Accelerate: Building Strategic Agility for a Faster-Moving World
John P. Kotter
Harvard Business Review Press (2014)
How to move quickly enough to stay ahead of the competition “in an age of tumultuous change and growing uncertainties”
I have read all of John Kotter’s books and reviewed most of them. In my opinion, no other business thinker in recent years has made a greater contribution to our understanding of what continues to be a highly competitive, tumultuous global marketplace. In his latest book, Accelerate, he explains how almost any organization can move quickly enough to stay ahead in “an age of tumultuous change and growing uncertainties.” His focus is on how to handle strategic challenges fast enough, “with agility and creativity, to take advantage of windows of opportunity which open and shut more quickly.”
What Kotter proposes is an appropriate, integrated, and coordinated balance of two quite different approaches to both perils and opportunities: the traditional management-driven hierarchy and the entrepreneurial innovation-driven network. As he explains, “What we need today is a powerful new element to address the challenges posed by mounting complexity and rapid change. The solution, which I have seen work astonishingly well, is a second system that is organized as a network – more like a start-up’s solar system than a mature organization’s Giza pyramid – that can create agility and speed. It powerfully complements rather than overburdens a more mature organization’s hierarchy, thus freeing the latter to do what it’s optimized to do.”
Of special interest to me is his assertion that the best results of business initiatives are achieved with a “dual system.” That is, one whose structure effectively coordinates traditional, stable hierarchy with an entrepreneurial, dynamic network. He believes – and I agree – that, with effective leadership, they are interdependent. Order, structure, and stability do not preclude experimentation, creativity, and innovation. Only with a dual system such as the one that Kotter proposes can an organization reinvent itself, even transform itself, without disrupting the continuity of its essential relationships and sources of revenue.
These are among the dozens of business subjects and issues of special interest and value to me, also listed to indicate the scope of Kotter’s coverage.
o From Networks to Hierarchies (Pages 5-8)
o The Limits of Management — Driven Hierarchies (8-12)
o A Dual Operating System’s Principles (23-27)
o The Eight Accelerators (27-34)
Note: Kotter discusses them in detail on Pages 82-103)
o Reality Versus Beliefs (52-56)
o Management Is Not Leadership (59-64)
o The Life Cycle of Corporations (65-72)
Note: For different perspectives, I suggest you check out Ichak Adzes’ Corporate Lifecycles: How and Why Corporations Grow and Die and What to Do About It.
o The Five Principles: (78-81)
o The Secret Sauce for Kick-Starting Acceleration (111)
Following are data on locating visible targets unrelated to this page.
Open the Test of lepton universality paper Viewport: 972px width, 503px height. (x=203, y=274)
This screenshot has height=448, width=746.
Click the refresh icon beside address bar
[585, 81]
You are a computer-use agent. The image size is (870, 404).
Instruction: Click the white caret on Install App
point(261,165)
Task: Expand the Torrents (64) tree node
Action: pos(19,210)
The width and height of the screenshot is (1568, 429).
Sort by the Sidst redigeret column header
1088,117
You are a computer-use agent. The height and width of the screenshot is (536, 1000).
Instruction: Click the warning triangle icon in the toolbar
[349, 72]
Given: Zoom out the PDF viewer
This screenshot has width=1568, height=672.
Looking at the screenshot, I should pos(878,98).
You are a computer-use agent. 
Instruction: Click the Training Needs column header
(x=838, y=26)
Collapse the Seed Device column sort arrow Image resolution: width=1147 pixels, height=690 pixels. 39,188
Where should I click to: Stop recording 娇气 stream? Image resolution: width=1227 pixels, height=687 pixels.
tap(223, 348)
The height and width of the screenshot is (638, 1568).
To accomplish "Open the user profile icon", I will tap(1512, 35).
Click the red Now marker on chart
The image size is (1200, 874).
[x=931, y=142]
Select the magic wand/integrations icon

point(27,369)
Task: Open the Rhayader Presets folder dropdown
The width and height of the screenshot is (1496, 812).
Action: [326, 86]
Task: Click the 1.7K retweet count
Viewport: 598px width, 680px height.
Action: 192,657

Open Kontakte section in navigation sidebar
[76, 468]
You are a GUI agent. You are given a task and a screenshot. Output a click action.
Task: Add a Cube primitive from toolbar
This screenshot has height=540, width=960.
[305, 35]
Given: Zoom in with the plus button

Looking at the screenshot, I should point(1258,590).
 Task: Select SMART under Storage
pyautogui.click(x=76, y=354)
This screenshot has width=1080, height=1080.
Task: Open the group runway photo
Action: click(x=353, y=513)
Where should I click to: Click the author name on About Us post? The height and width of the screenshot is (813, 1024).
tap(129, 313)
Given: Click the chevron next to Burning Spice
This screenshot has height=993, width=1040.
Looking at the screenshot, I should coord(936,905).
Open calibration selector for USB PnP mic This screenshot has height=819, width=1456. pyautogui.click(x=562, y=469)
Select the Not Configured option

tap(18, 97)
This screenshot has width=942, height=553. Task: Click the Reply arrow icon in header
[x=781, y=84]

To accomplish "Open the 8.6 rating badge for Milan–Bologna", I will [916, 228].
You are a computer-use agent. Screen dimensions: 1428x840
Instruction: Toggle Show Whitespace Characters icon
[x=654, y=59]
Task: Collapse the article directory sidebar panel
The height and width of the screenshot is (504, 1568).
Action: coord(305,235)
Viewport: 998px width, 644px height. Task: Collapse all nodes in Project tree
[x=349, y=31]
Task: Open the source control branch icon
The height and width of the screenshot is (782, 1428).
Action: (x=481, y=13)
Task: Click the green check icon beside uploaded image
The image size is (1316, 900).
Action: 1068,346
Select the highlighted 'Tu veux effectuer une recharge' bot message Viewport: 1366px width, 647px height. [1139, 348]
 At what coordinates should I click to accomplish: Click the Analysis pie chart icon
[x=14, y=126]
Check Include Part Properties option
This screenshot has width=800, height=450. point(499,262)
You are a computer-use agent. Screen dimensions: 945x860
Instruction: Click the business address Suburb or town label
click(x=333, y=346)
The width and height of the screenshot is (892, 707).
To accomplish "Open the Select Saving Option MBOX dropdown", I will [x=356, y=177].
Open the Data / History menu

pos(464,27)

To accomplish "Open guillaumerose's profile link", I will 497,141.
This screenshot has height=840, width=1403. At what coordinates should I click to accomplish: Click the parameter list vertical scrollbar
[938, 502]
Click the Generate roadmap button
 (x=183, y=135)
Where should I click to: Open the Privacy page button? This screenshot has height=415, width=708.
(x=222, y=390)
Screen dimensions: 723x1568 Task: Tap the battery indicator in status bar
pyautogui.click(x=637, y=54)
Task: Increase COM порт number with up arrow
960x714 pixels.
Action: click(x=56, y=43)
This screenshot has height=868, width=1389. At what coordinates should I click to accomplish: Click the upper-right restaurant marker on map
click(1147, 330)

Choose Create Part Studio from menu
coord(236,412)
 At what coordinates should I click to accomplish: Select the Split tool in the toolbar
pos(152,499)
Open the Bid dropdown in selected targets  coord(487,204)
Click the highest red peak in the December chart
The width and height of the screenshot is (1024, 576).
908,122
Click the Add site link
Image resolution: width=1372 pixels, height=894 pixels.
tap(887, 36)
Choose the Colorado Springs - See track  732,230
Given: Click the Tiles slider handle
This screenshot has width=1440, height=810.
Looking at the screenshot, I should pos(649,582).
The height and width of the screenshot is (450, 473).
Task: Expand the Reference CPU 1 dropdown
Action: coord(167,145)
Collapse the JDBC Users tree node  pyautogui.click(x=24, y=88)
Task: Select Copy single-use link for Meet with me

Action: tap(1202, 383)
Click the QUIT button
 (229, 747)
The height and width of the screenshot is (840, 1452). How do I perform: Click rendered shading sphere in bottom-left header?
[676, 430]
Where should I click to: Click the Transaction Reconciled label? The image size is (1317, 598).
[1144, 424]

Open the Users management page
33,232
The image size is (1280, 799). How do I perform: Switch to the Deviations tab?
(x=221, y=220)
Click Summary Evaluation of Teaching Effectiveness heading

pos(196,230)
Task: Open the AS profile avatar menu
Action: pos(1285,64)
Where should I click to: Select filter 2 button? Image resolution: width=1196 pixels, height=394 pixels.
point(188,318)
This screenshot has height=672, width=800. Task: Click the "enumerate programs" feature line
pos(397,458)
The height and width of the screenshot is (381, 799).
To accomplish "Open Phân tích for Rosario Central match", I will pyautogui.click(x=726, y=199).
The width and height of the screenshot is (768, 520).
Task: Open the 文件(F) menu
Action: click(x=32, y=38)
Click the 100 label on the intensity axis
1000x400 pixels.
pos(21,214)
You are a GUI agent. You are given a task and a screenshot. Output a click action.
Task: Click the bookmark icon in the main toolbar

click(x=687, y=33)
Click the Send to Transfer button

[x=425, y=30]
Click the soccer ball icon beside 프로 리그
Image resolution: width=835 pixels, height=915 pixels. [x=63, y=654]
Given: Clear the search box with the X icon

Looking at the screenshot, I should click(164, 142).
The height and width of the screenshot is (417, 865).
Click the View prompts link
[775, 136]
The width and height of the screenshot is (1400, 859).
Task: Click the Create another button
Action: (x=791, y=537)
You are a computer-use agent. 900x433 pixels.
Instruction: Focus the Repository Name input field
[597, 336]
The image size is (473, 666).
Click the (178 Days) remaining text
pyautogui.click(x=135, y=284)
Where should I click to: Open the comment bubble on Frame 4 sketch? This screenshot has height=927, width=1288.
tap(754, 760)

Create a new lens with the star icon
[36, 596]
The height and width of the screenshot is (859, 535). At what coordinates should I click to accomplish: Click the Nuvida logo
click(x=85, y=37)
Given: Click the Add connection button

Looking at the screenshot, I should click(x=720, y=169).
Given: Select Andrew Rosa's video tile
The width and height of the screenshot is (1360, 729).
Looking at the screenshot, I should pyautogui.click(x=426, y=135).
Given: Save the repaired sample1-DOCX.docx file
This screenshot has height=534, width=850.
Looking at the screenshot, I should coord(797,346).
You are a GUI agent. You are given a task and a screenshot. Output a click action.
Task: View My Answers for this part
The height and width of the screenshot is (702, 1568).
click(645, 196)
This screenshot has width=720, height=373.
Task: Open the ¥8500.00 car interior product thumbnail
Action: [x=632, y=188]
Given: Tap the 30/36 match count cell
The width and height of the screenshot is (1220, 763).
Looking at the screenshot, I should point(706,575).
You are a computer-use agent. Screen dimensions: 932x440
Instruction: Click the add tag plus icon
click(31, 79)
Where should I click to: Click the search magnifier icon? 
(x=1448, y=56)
o Looking Outward, Open Minded (117-121)
o The Place to Start: Possibilities and Opportunity (132-138)
o Creating the “Big Opportunity” Statement (139-142)
o Answers to some of the most common questions about the dual structure (154-172)
Readers will appreciate Kotter’s provision of two appendices: The first is a self-assessment in response to the question, “Can Your ‘Best Practices’ Save You?” and the second, also a self-assessment, is in response to the question, “Do You Need to Take Action Now?” Kotter creates a context, a frame of reference, for each Q&A. I urge those who complete these assessments to respond candidly. I also presume to suggest having a lined notebook near at hand when reading this book. I always do, recording notes with page references to supplement highlighting passages. Responses to the two assessments can be recorded in the notebook, also. Just a thought….
Obviously no brief commentary such as mine can possibly do full justice to the wealth of information, insights, and counsel provided in this volume. However, I hope I have at least suggested why I think so highly of it and of its author. It remains for each reader to determine which of the material responds most directly to the needs, interests, goals, objectives, and resources of the given enterprise. The dual system that John Kotter proposes requires an appropriate, integrated balance of two systems: traditional, stable hierarchy with an innovative, dynamic network. However, they share the same strategic objective: being able to respond effectively challenges fast enough, “with agility and creativity, to take advantage of windows of opportunity which open and shut more quickly.”